* Begin INPUT RECORDS *

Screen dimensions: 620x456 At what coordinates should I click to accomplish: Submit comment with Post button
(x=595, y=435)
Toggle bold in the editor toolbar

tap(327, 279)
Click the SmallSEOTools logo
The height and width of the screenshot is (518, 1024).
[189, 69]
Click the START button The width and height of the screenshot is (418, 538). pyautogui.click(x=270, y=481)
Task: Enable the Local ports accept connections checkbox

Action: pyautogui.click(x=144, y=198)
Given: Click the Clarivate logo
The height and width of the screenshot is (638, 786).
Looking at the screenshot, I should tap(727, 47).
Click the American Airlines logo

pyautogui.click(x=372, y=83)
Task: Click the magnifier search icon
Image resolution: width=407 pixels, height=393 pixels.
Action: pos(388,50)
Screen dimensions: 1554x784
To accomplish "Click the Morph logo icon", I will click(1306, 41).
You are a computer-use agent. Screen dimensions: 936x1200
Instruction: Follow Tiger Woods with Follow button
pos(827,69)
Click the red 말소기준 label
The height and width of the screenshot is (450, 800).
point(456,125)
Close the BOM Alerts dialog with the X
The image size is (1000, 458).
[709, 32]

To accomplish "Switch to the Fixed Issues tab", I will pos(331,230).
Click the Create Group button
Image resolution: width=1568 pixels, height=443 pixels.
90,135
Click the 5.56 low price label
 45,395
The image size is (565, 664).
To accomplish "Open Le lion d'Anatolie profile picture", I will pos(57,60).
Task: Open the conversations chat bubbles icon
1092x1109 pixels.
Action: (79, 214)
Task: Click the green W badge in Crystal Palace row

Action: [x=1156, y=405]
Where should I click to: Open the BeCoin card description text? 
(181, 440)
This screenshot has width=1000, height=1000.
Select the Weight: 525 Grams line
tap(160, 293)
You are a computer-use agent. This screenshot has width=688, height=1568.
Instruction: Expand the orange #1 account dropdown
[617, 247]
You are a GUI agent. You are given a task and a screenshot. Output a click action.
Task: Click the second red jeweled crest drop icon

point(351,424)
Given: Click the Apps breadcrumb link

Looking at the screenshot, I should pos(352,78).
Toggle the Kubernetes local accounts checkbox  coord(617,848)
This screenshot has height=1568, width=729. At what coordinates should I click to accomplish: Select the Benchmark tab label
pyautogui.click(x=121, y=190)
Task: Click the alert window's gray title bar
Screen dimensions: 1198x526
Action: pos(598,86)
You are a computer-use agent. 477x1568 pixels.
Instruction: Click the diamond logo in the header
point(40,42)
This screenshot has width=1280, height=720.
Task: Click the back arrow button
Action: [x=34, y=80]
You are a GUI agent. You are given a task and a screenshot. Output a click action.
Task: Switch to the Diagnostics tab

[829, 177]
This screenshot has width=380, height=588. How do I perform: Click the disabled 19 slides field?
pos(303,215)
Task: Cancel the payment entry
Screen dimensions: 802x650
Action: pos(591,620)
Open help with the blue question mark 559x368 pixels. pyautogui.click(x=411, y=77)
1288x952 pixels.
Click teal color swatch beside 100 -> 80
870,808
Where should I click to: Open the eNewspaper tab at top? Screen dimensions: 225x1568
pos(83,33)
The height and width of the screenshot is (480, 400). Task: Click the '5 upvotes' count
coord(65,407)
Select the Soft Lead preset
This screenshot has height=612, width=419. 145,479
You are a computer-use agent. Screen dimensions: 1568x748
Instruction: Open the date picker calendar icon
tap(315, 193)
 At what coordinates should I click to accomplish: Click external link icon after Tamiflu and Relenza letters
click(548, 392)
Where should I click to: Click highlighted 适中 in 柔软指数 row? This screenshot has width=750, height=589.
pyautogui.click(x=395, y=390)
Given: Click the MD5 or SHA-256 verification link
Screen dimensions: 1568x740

* End INPUT RECORDS *

- GIVEN EXERCISE -
Output the material as a JSON list of strings, one string per line with blank lines left out, starting with the line that contains "You are a computer-use agent. 477x1568" and going on through the line that contains "pos(303,215)".

- EXERCISE RESULT -
[
  "You are a computer-use agent. 477x1568 pixels.",
  "Instruction: Click the diamond logo in the header",
  "point(40,42)",
  "This screenshot has width=1280, height=720.",
  "Task: Click the back arrow button",
  "Action: [x=34, y=80]",
  "You are a GUI agent. You are given a task and a screenshot. Output a click action.",
  "Task: Switch to the Diagnostics tab",
  "[829, 177]",
  "This screenshot has width=380, height=588. How do I perform: Click the disabled 19 slides field?",
  "pos(303,215)"
]